Segment Open
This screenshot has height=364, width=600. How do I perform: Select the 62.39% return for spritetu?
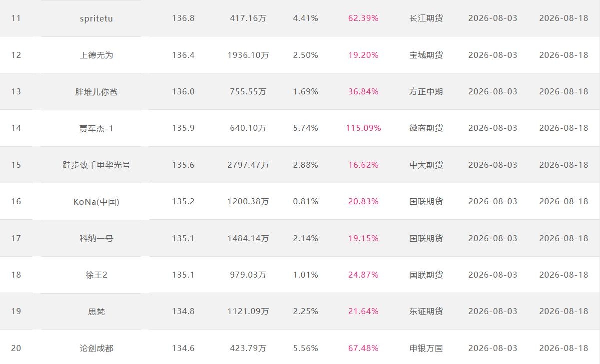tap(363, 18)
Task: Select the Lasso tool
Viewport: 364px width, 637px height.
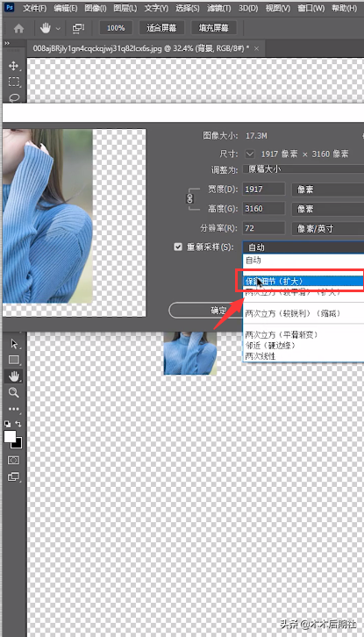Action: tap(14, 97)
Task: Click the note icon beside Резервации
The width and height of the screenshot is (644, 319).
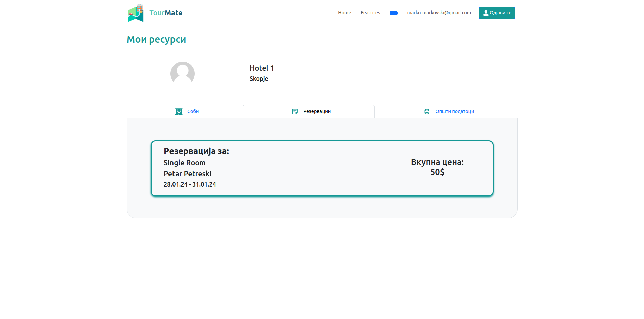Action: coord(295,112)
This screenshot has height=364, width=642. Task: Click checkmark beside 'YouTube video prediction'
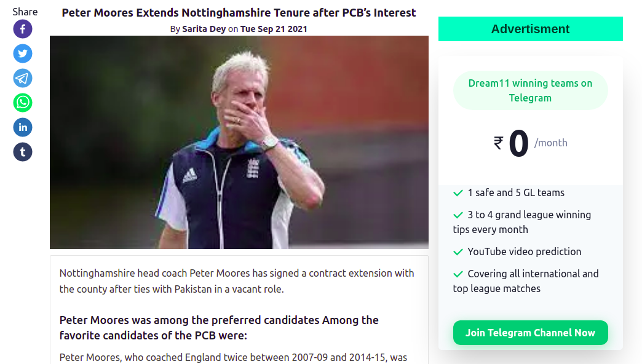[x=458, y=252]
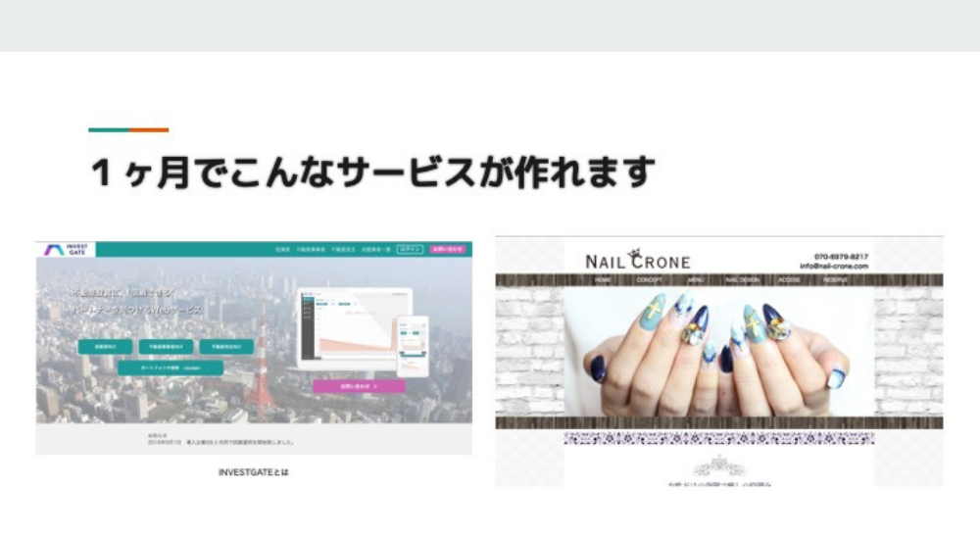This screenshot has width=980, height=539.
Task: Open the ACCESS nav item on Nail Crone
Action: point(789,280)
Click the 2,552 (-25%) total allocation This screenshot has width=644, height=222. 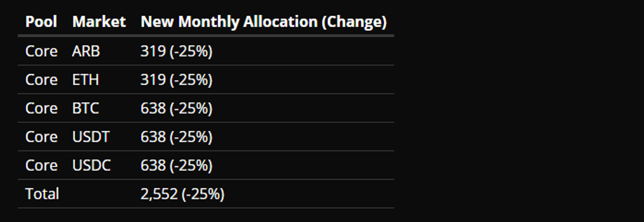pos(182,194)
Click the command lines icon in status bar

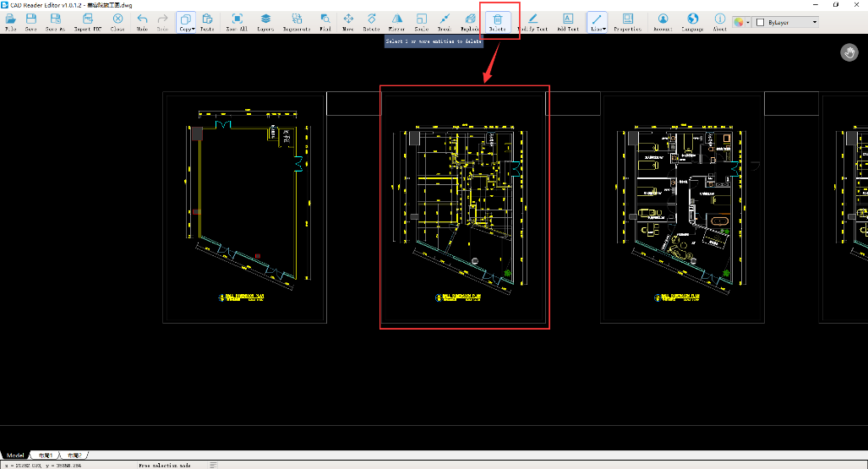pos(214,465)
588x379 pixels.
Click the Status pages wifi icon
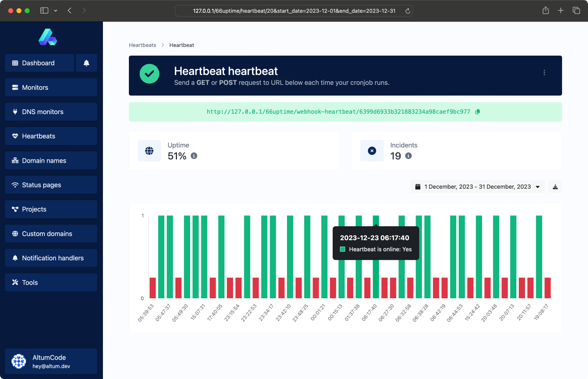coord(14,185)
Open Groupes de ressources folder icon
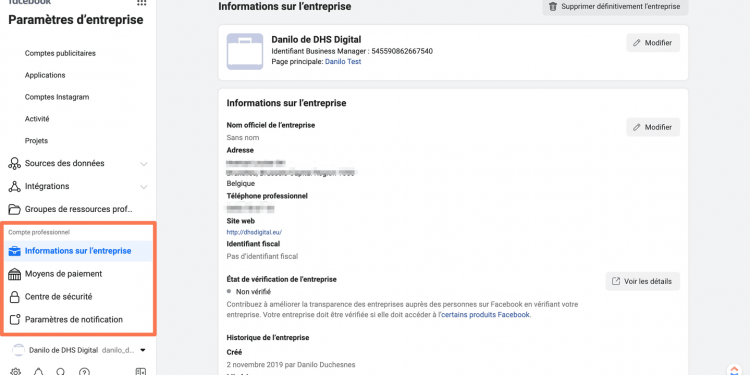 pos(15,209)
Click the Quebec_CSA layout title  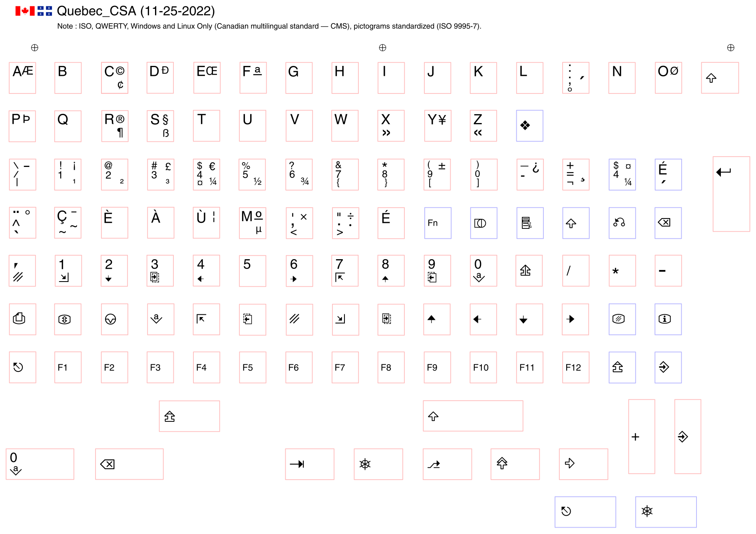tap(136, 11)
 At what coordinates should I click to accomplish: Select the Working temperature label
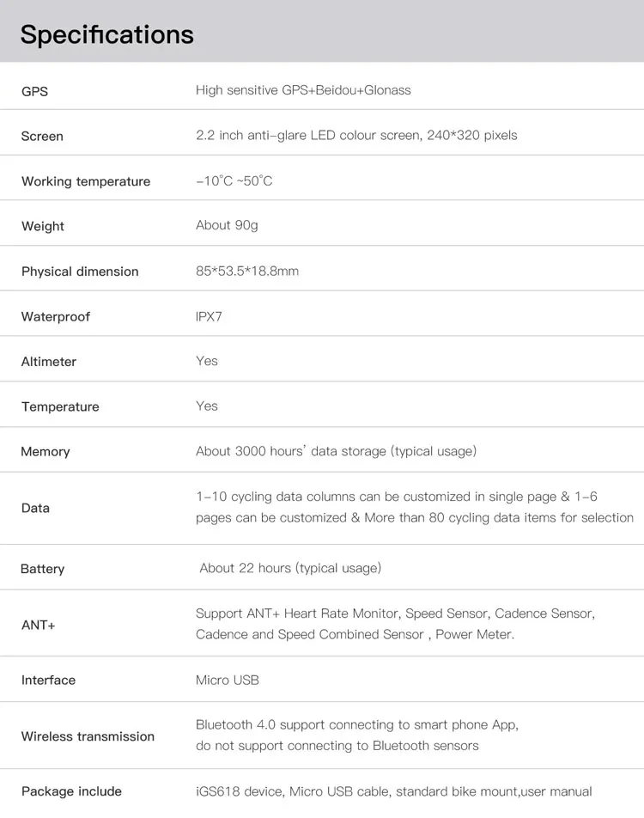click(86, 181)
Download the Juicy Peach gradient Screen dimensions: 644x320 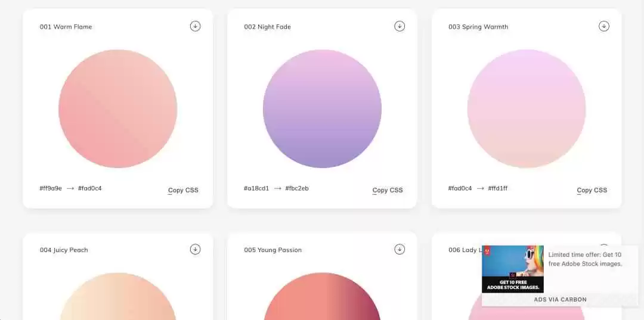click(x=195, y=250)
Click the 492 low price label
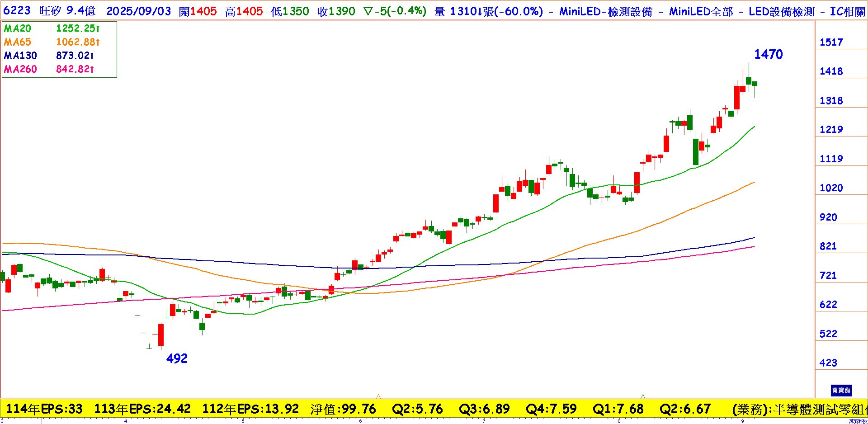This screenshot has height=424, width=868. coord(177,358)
Segment Closed
Segment Open
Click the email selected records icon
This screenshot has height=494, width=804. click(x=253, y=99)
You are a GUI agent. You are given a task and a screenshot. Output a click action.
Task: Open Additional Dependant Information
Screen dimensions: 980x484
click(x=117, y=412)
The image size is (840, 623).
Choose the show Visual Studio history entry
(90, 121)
Segment Closed
Segment Open
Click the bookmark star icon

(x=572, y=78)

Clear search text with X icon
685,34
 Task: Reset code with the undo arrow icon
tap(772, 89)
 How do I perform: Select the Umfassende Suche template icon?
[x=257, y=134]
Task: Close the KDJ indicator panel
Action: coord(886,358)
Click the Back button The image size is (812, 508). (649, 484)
Segment Closed
Task statement: Go over the records above line by line and count those holding the word "size". Reply only with the number.

Finished task: 2